Passage >>
Ben Chuanlong Du's Blog

It is never too late to learn.

Partition and Bucketing in Spark

Tips and Traps

  1. Bucketed column is only supported in Hive table at this time.

  2. A Hive table can have both partition and bucket columns.

  3. Suppose t1 and t2 are 2 bucketed tables and with the number of buckets b1 and b2 respecitvely. For bucket optimization to kick in when joining them:

     - The 2 tables must be bucketed on the same keys/columns.
     - Must joining on the bucket keys/columns.
     - `b1` is a multiple of `b2` or `b2` is a multiple of `b1`.
    
    

    When there are many bucketed table that might join with each other, the number of buckets need to be carefully designed so that efficient bucket join can always be leveraged.

  4. Bucket for optimized filtering is available in Spark 2.4+. For examples, if the table person has a bucketed column id with an integer-compatible type, then the following query in Spark 2.4+ will be optimized to avoid a scan of the whole table. A few things to be aware here. First, you will still see a number of tasks close to the number of buckets in your Spark application. This is becuase the optimized job will still have to check all buckets of the table to see whether they are the right bucket corresponding to id=123. (If yes, Spark will scan all rows in the bucket to filter records. If not, the bucket will skipped to save time.) Second, the type of the value to compare must be compartible in order for Spark SQL to leverage bucket filtering. For example, if the id column in the person table is of the BigInt type and id = 123 is changed to id = "123" in the following query, Spark will have to do a full table scan (even if it sounds extremely stupid to do so).

Provided material >>
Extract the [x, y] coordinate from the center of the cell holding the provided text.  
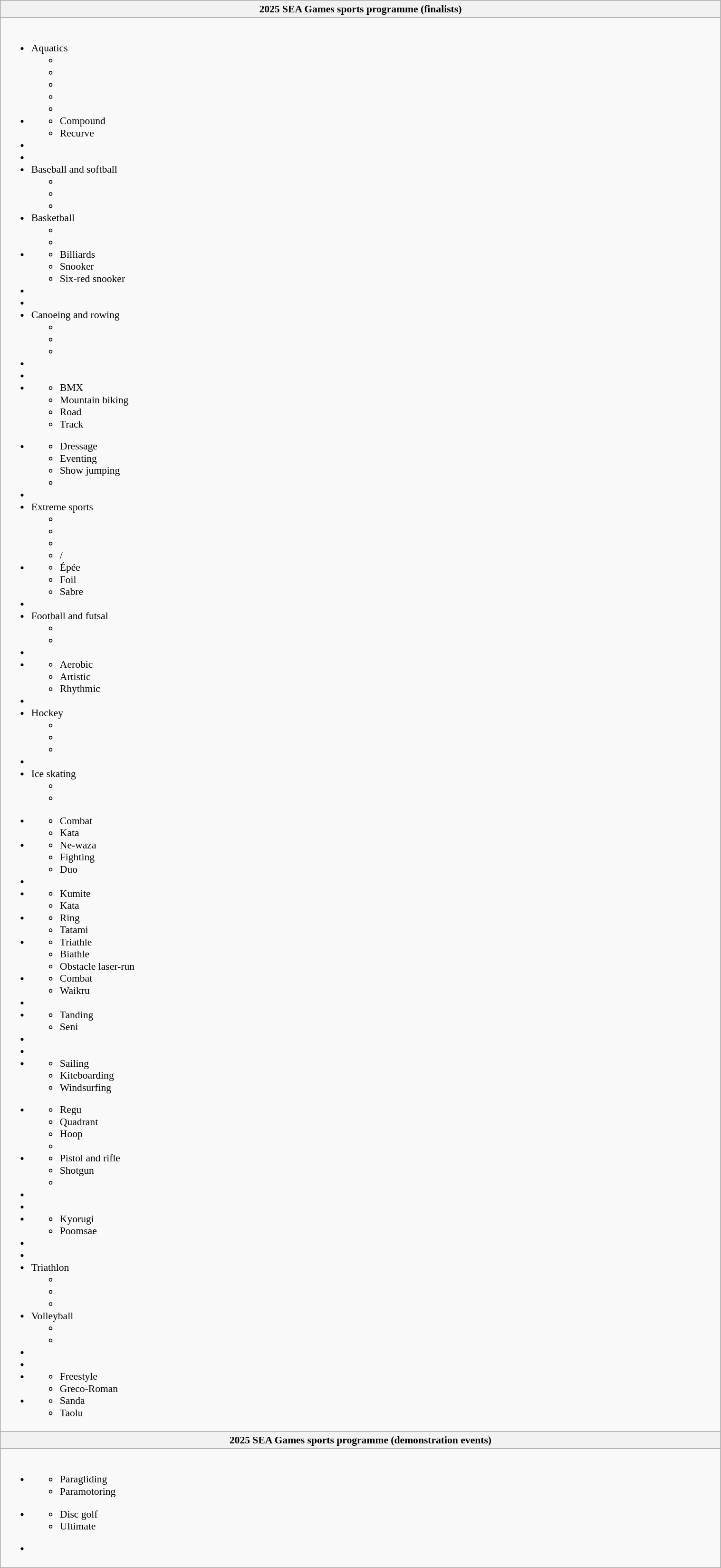
ParaglidingParamotoringDisc golfUltimate [360, 1507]
2025 SEA Games sports programme (demonstration events) [360, 1440]
2025 SEA Games sports programme (finalists) [360, 9]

Aim of the exercise >> Decide whether each statement agrees with the Spark bucketing tips: (a) a Hive table may have both partition and bucket columns; (b) optimized bucket filtering is available starting in Spark 2.0; (c) if a BigInt id column is compared with "123" instead of 123, Spark can still skip buckets. Answer yes or no for each and quote the words of the tips that decide it. The data shown above has nothing to do with the Spark bucketing tips.

Answer for the task >>
(a) Yes: "A Hive table can have both partition and bucket columns."
(b) No: "Bucket for optimized filtering is available in Spark 2.4+."
(c) No: "Spark will have to do a full table scan"